Following the nationalist government’s car-crash over tax credits, and the First Minister’s angry, shouty response at FMQs yesterday, SNP loyalists have been in a tailspin. Some have adopted a predictably sanguine position whilst others have taken a more reasoned approach to their party’s performance.
By coincidence, as all this was going on, Nicola was awarded the accolade of ‘Greatest Living Scot’ according to YouGov, beating off competitors like Andy Murray and Billy Connolly. Notably she is also rather keen on reminding detractors that her poll numbers are utterly fabulous.
All of which reminded me of something that our esteemed editor, Duncan Hothersall, said in his recent article – ‘Ten Word Answers’. He argued that the SNP focuses on the populist message, but that in fact, politics was much more complex than that. I was also reminded of a similar extract from The West Wing, where Arnold Vinick states that the public are begging to be lied to if they think that the religious observance of their leaders is somehow important.
So a thought struck me. Surely the public are begging to be lied to if we canonise our leaders, especially whilst they are still alive?
Alex Salmond, a master of self-promotion, unveiled a tasteless memorial to himself at (his third choice of) university. Nicola, whilst lacking the more egregious character traits of her predecessor, appeared at the Hydro to a reception normally reserved for Lady Gaga. This response, I suppose, is not her fault. But the fact that behaviour like this is still encouraged among some quarters of the party faithful certainly is.
“Look at our polling,” when volleyed back in answer to any difficult question, is essentially her saying that it doesn’t matter what question the opposition asks; the swelled ranks of nationalist members and supporters will give political cover to any situation, no matter how potentially damaging to the government.
And there is the dichotomy that befalls the SNP. Do they continue, headlong, into an election avoiding the difficult questions from the opposition and journalists? Or do they make an attempt to explain their position in more than a soundbite? With a second independence referendum essentially kicked into the long grass, surely the responsibilities of government demand that the concerns of the public are put front and centre by the SNP, unencumbered by how policy stacks up in terms of support for separation?

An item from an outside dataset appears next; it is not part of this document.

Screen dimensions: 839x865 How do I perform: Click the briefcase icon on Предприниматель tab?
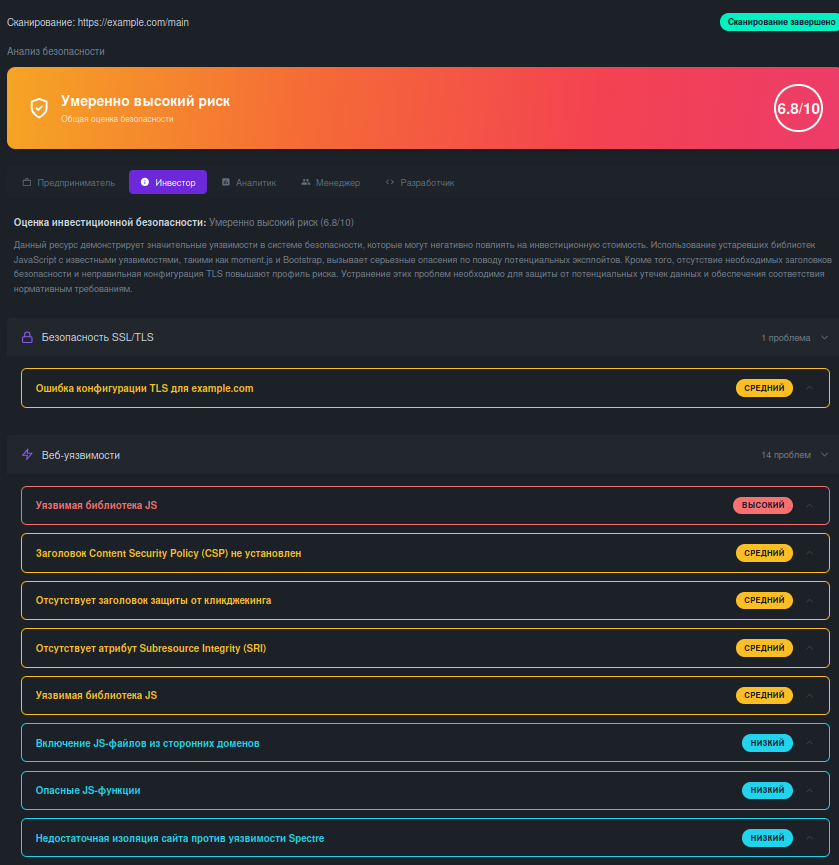(28, 182)
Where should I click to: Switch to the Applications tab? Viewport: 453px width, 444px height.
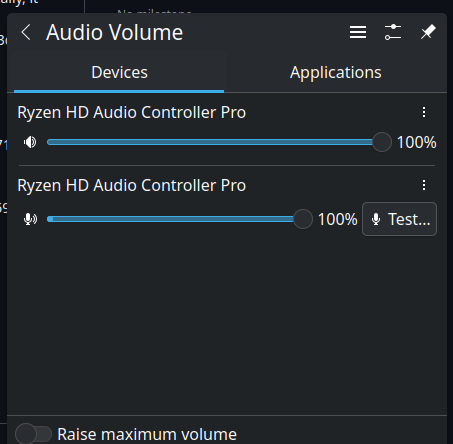(x=336, y=72)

Because, at some point, many of those people swept up in the post-referendum euphoria will begin to question what their leaders are saying. Tribally following a party line may be comforting for some and for now, but it will prove ultimately unsatisfying for many.

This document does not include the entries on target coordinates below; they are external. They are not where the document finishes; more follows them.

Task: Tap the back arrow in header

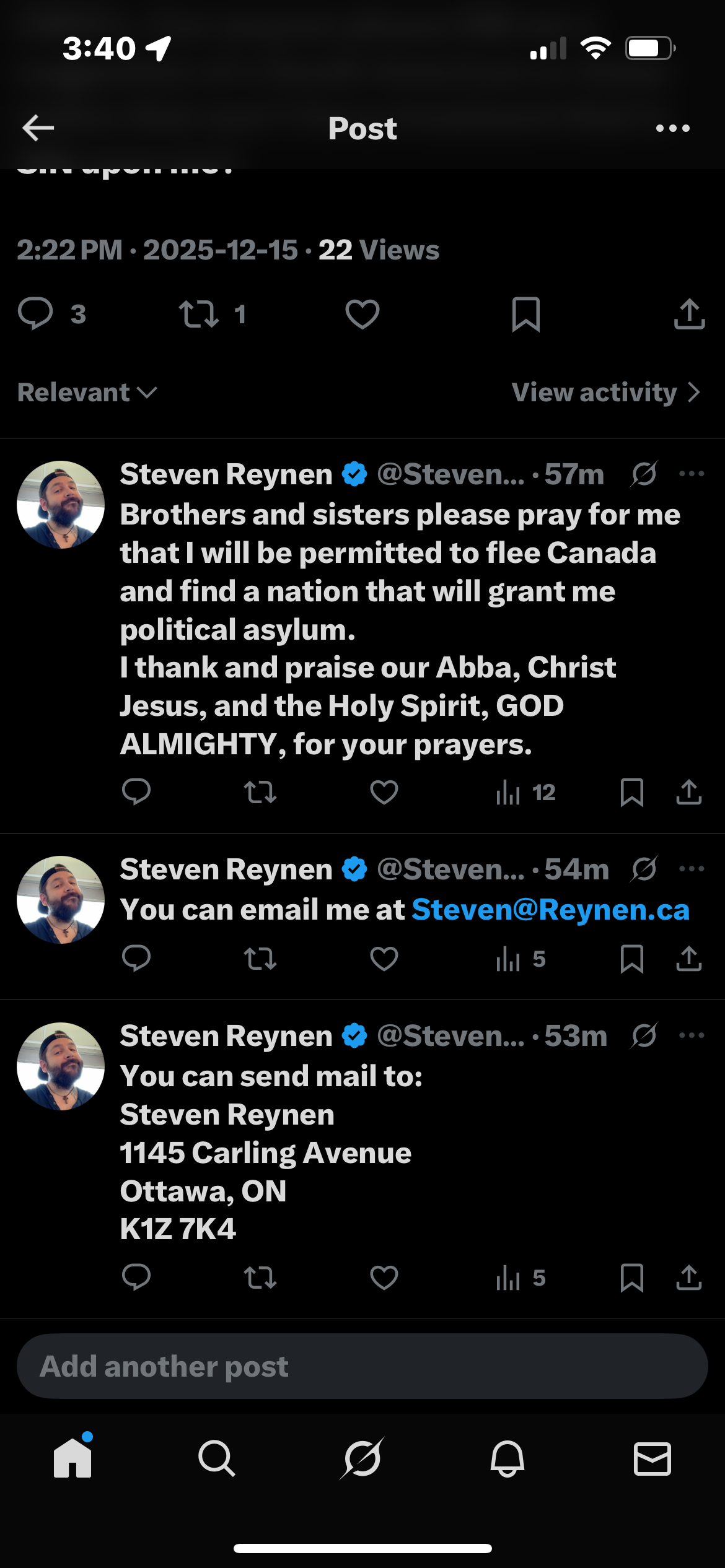Action: click(x=38, y=128)
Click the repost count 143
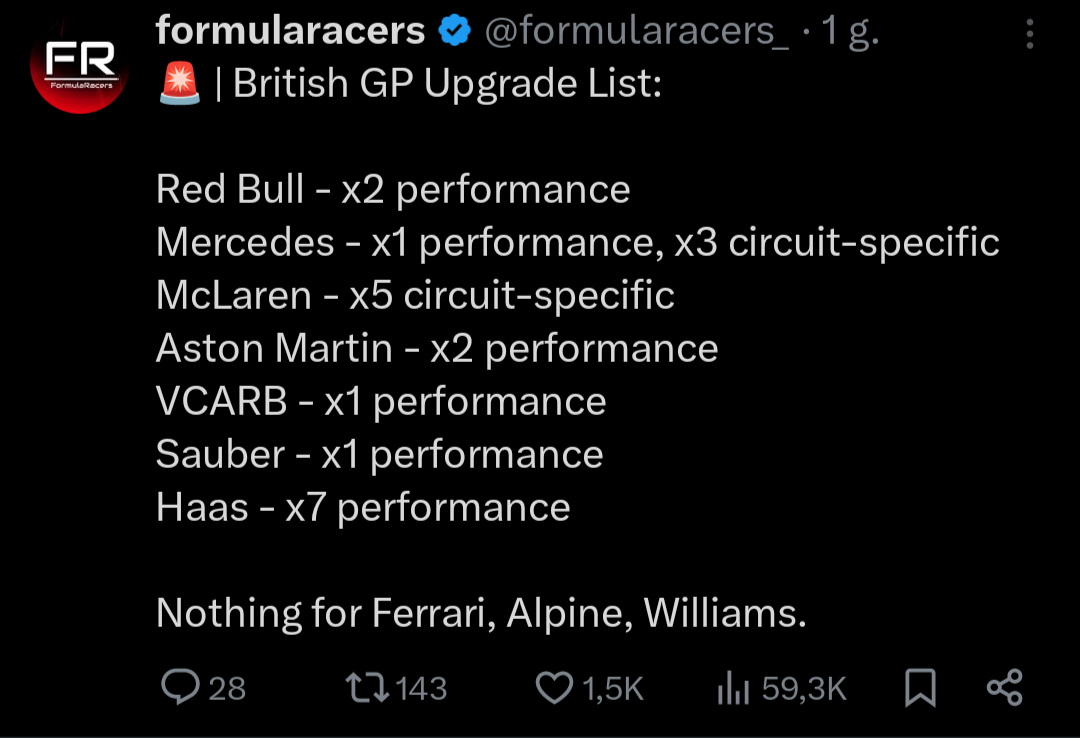The width and height of the screenshot is (1080, 738). pos(421,688)
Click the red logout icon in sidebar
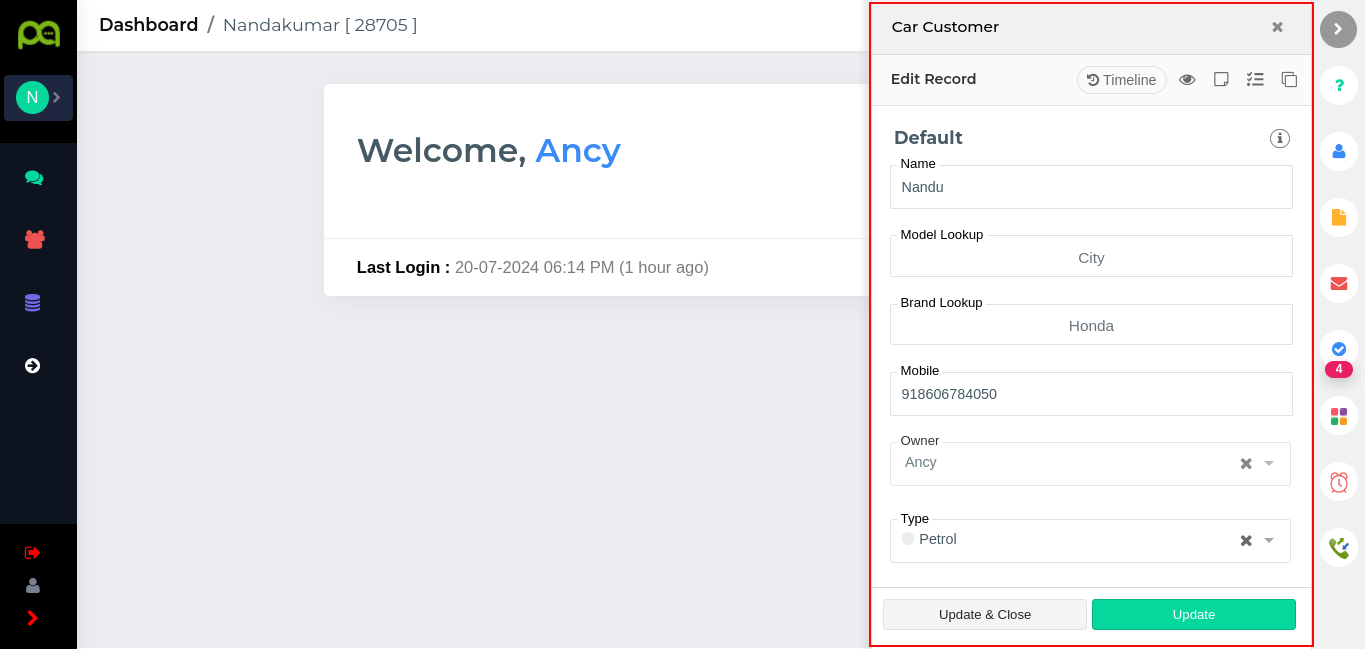Screen dimensions: 1365x649 [x=33, y=553]
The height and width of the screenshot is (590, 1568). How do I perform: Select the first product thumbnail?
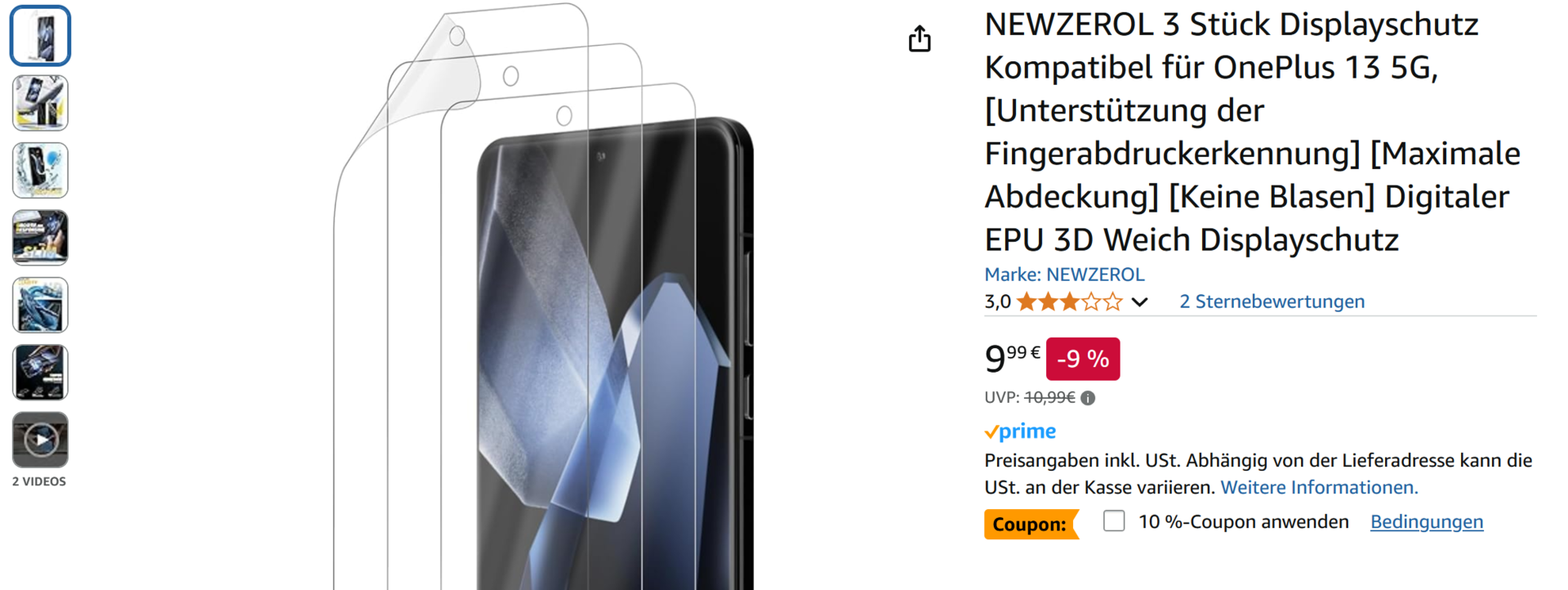[x=40, y=36]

In Scottish Labour, we took some brave steps last weekend, encouraging real debate within our party and, critically, adopting the resolutions as policy positions, despite knowing that our leader did not agree with at least one of them. Yet in Tuesday’s Trident motion, Kezia voted in line with the new position. In the SNP at the moment, such democratic deliberation is simply unthinkable.

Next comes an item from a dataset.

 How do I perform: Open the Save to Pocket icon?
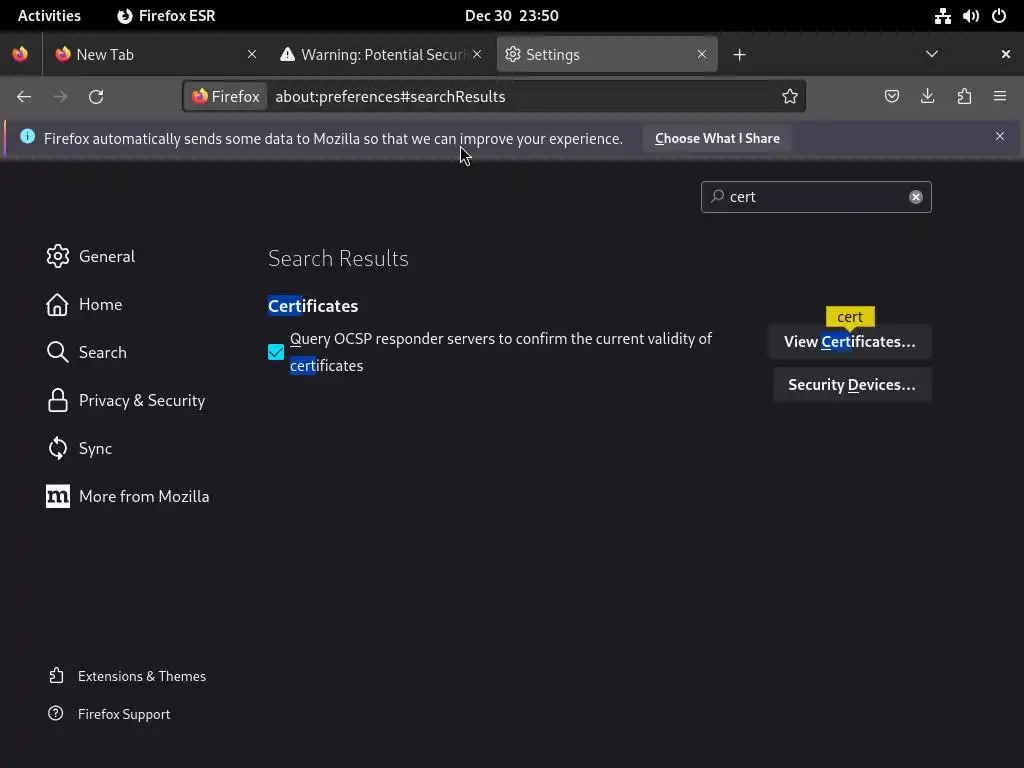pyautogui.click(x=892, y=96)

The fact is, the tough questioning of politicians should be welcomed by all of us as it ultimately improves what is put before the public. So the next time a previously sympathetic journalist, or an opponent, questions your party or its leaders, don’t jump down their throat – they are actually doing you a favour. Examination and reflection make better politics. When we take a more critical view of politics and our politicians, and not just the ones on the other side, we will all be better for it.